MacLaren and Punk got rich on the fuck-ups and misery of working class youth. Punk saved the record industry and the music hacks... Emphasising energy and aggression punk kicked the arse of the flabby supergroups of the '70' s. But for the working class the laughs at the expense of boring old farts and the British establishment must be put in focus. God Save The Queen, Anarchy In The U.K. at No.1 - rock industry moguls getting knighted for their services to profit - it's a joke and a revelation of the sickness of the rich bastards who run the show. But the joke's on us... Music trends and the music papers and industry are just the raciest example of how the modem market works according to the principle of 'if it moves sell it'. Working class anger, via MacLaren's rehash of old 60's politics... is good for business.
Old punks say that the Clash, Stranglers etc 'sold out' to the Big Record companies like the Lefties say that the trade unions sell out strikes... but they would, 'cos making it as anti-heroes or heroes don't matter as long as you keep the industry ticking over. Oi rejected this by getting back to the roots but it got lost.
Though founded on a real element of class culture Oi has lapsed into adoration of the armed forces and voting Labour.
The only band (sic) to carry the musical-politics line forward was Crass.
They have done more to spread anarchist ideas than Kropotkin, but like him their politics are up shit creek. Putting the stress on pacifism and rural escapism they refuse the truth that in the cities opposition means confrontation and violence if it were to get anywhere.
At last bands are emerging that reject the rock music/celebrity/wealth escape route from working class boredom as much as they do the normal political escape route of the Trade Union/Labour party. Not interested in making it without smashing up the show and those who run it they mark a real departure from Oi that has declined into glassing each other (rather than the rich) pledging support to our boys in the S. Atlantic and voting Labour. The Apostles and the Anti-Social Workers link with the war against the rich and make for the real possibility of taking the anger and frustration away from the gig and out onto the streets and once and for all saying 'Fuck that' to the shitty rituals that pass for pleasure."

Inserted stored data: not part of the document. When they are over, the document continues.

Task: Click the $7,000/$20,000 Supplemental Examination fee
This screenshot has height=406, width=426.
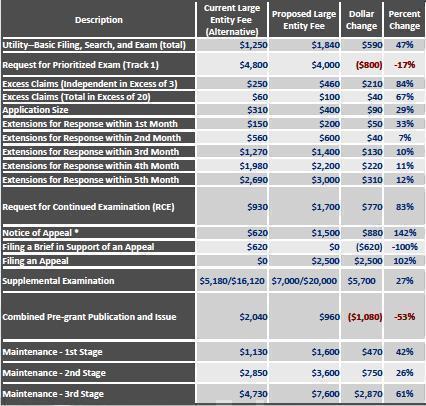Action: [x=304, y=281]
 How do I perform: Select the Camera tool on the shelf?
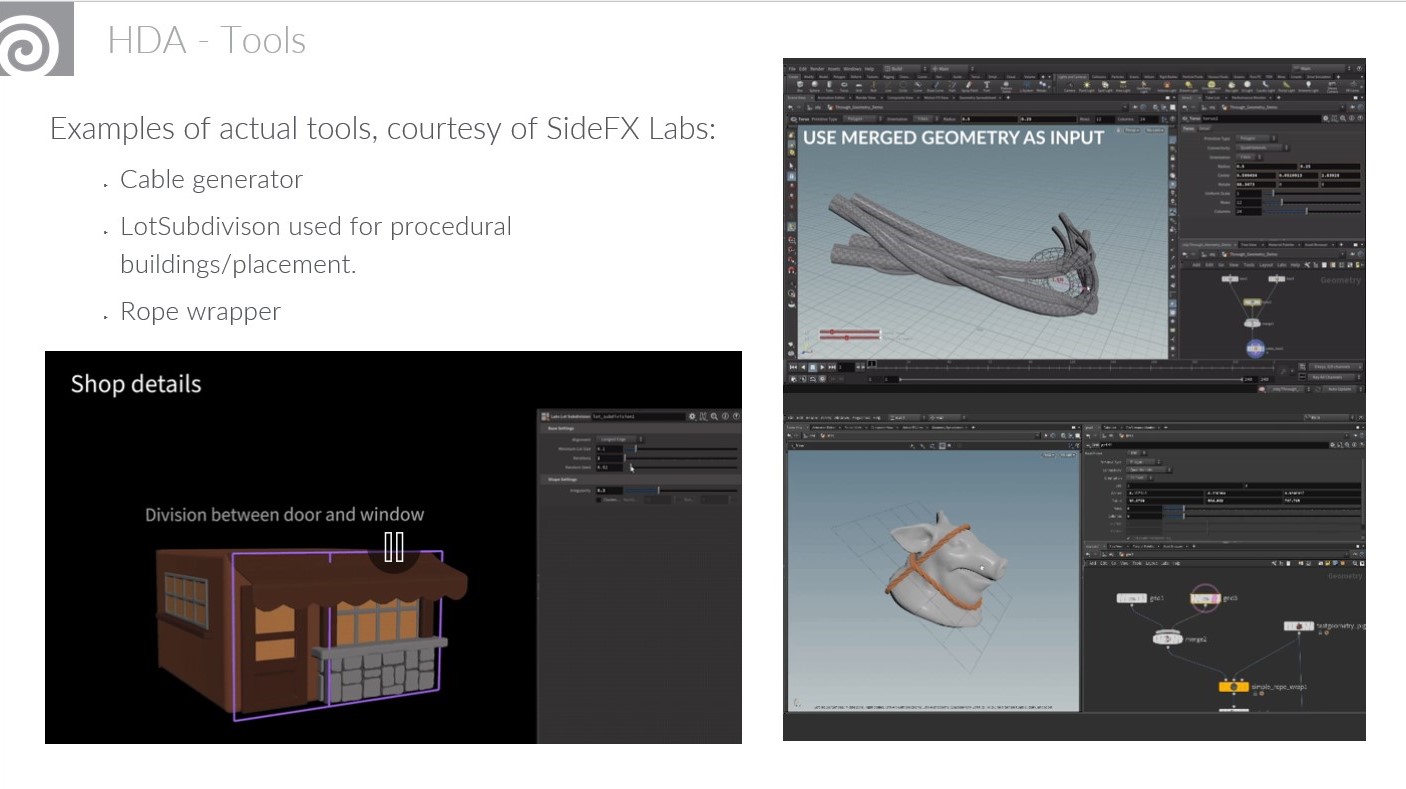pyautogui.click(x=1070, y=85)
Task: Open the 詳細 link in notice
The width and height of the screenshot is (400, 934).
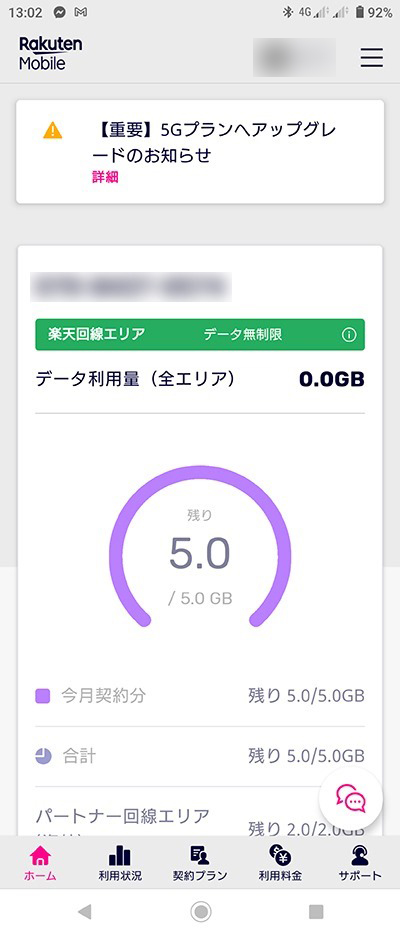Action: click(x=105, y=178)
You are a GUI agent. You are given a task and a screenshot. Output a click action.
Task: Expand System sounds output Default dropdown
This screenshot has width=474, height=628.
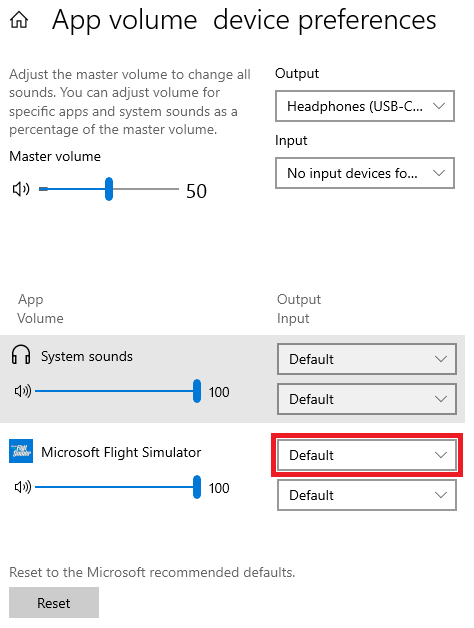[x=367, y=359]
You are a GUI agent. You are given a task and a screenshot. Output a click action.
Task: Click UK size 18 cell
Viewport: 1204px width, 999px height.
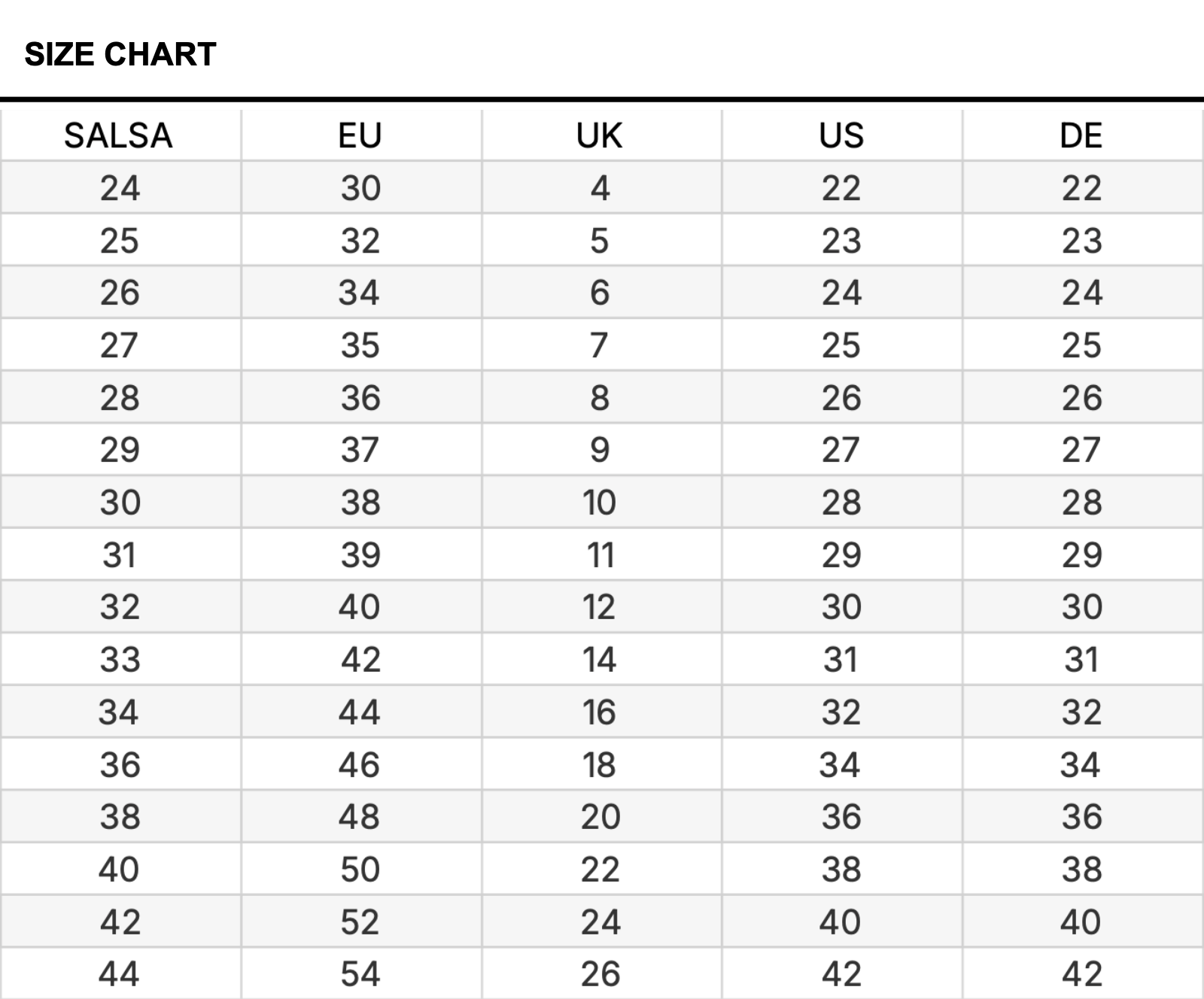[x=600, y=765]
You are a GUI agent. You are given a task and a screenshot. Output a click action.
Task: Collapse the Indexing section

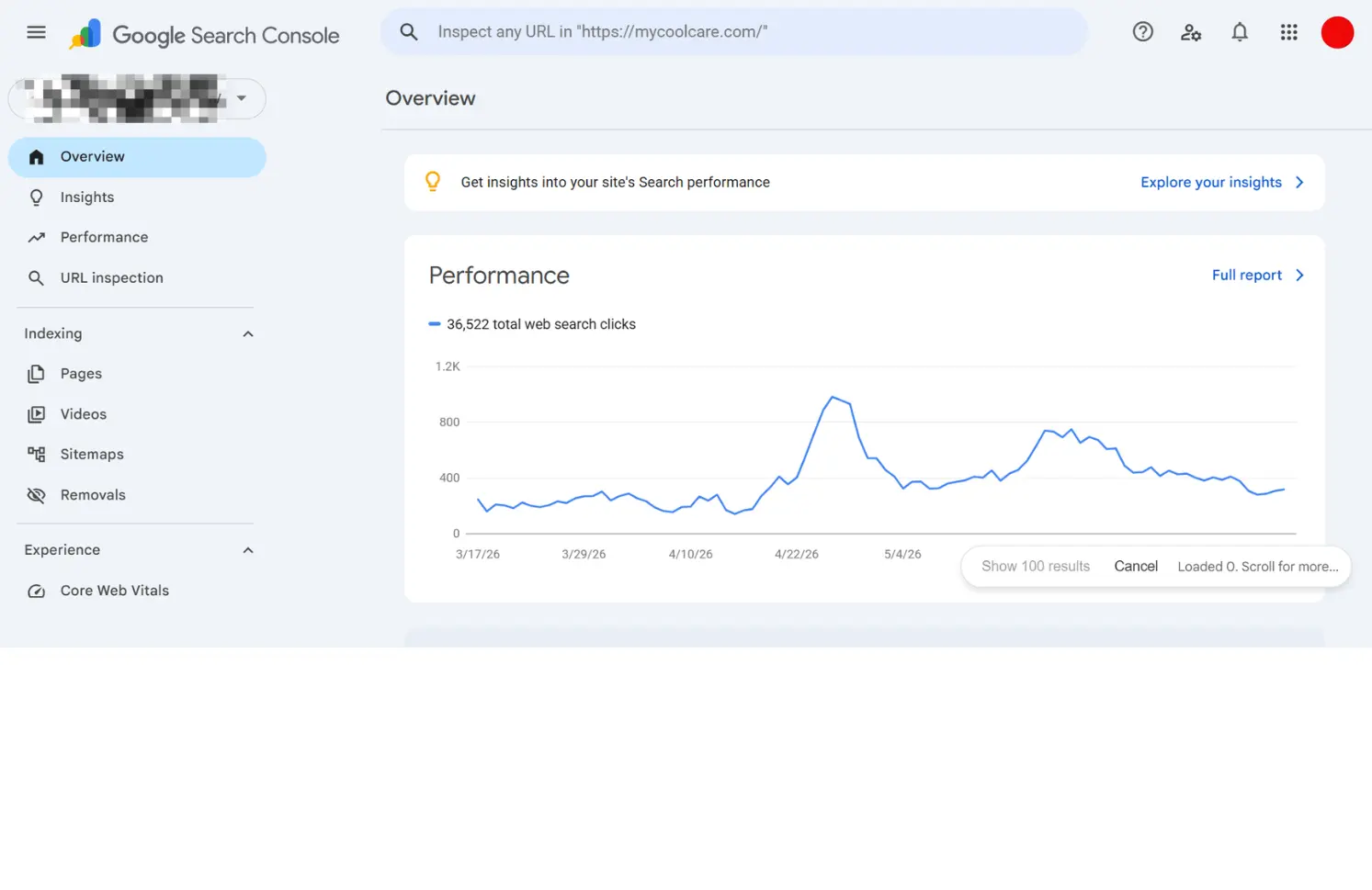pos(247,333)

The article ends by quoting a song lyric by the Apostles. This feature reads like something from a punk fanzine, except that its political analysis - and the residues of specto-situationist theory - mark it out as 'over sussed'. Its polemical style clearly indicates that it was written by someone who has more experience of agitating against authority than the average street punk.

In 1984, Class War launched their "Spring Offensive" against the rich. The cover of the paper that announced this project featured a picture of a fox hunter and the caption: "You Rich Fucking Scumbag We're Gonna Get You". Class War had jumped on the Animal Liberation bandwagon, popular among anarcho-punks, and the ploy resulted in a circulation boost for their paper. As well as 'tail-ending' left-wing demonstrations and anarchist inspired actions such as Stop The City, Class War were now initiating campaigns of their own. In an article entitled "Advance To Mayfair", the group reports on the progression of this campaign:

"The first action of the CLASS WAR spring offensive took place on March 1st at the Grosvenor House hotel. The occasion was the Horse and Hound Ball... a must for all budding debutantes and local squire or huntmaster. Well, as it was the place to be seen, us intrepid bunch of anarchists decided to be there as well... Some friendly faces began appearing and our numbers swelled to around forty people. We considered this a large enough group to make a loud noise. This was only intended as a demonstration and not a fight, so it was on with the balaclavas and outside the main entrance. As the scum stepped from their limos they realised the antis had turned up in force. Our protest began in earnest when we unfurled a large banner reading BEHOLD YOUR FUTURE EXECUTIONERS. We're not people who play about with words. Soon the rich filth began arriving in droves with their top hats and their 'pinks' with their high society cinderellas on their arms. Jostling, well placed kicks, spitting and an outstandingly well placed smack in the gob contrived to ruin many an evening... The CLASS WAR spring offensive had got off to a flying start."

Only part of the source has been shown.